§ **Request**: Copy out the listing below line for line, with no changes.

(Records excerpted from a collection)
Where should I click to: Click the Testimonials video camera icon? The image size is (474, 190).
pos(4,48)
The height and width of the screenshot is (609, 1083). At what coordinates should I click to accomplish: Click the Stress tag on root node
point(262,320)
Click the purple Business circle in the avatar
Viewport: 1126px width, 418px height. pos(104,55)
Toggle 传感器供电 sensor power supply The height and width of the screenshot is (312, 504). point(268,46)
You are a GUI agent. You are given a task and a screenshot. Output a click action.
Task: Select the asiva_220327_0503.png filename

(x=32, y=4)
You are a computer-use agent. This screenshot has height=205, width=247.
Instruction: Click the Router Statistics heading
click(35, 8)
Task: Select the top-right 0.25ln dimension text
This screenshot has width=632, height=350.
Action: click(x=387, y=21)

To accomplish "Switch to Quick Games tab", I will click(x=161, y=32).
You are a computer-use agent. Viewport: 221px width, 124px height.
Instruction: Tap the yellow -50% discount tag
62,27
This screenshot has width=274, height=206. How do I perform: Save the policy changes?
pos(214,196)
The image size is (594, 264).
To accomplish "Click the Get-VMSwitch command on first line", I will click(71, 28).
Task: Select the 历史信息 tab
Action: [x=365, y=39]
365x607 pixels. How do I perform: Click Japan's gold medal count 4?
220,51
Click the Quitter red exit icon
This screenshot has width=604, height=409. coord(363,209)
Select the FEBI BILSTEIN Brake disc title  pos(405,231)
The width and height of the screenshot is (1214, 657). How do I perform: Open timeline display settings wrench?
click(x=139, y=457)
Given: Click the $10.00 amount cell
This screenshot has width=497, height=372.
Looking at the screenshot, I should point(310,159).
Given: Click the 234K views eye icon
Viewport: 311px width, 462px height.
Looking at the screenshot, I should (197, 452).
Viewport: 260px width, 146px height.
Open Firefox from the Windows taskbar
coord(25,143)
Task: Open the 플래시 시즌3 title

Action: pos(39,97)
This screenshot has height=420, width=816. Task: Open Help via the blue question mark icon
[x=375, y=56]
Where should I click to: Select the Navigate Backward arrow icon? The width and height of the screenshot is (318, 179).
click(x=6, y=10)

§ **Correct output**:
Where should I click to: Click the Testimonials video camera icon? The image size is (474, 190).
pos(4,48)
The height and width of the screenshot is (609, 1083). At what coordinates should I click to accomplish: Click the Stress tag on root node
point(262,320)
Click the purple Business circle in the avatar
Viewport: 1126px width, 418px height. pos(104,55)
Toggle 传感器供电 sensor power supply The height and width of the screenshot is (312, 504). point(268,46)
You are a GUI agent. You are given a task and a screenshot. Output a click action.
Task: Select the asiva_220327_0503.png filename

(x=32, y=4)
You are a computer-use agent. This screenshot has height=205, width=247.
Instruction: Click the Router Statistics heading
click(35, 8)
Task: Select the top-right 0.25ln dimension text
This screenshot has width=632, height=350.
Action: click(x=387, y=21)

To accomplish "Switch to Quick Games tab", I will click(x=161, y=32).
You are a computer-use agent. Viewport: 221px width, 124px height.
Instruction: Tap the yellow -50% discount tag
62,27
This screenshot has width=274, height=206. How do I perform: Save the policy changes?
pos(214,196)
The image size is (594, 264).
To accomplish "Click the Get-VMSwitch command on first line", I will click(71, 28).
Task: Select the 历史信息 tab
Action: [x=365, y=39]
365x607 pixels. How do I perform: Click Japan's gold medal count 4?
220,51
Click the Quitter red exit icon
This screenshot has width=604, height=409. coord(363,209)
Select the FEBI BILSTEIN Brake disc title  pos(405,231)
The width and height of the screenshot is (1214, 657). How do I perform: Open timeline display settings wrench?
click(x=139, y=457)
Given: Click the $10.00 amount cell
This screenshot has width=497, height=372.
Looking at the screenshot, I should point(310,159).
Given: Click the 234K views eye icon
Viewport: 311px width, 462px height.
Looking at the screenshot, I should (197, 452).
Viewport: 260px width, 146px height.
Open Firefox from the Windows taskbar
coord(25,143)
Task: Open the 플래시 시즌3 title

Action: pos(39,97)
This screenshot has height=420, width=816. Task: Open Help via the blue question mark icon
[x=375, y=56]
Where should I click to: Select the Navigate Backward arrow icon? The width and height of the screenshot is (318, 179).
click(x=6, y=10)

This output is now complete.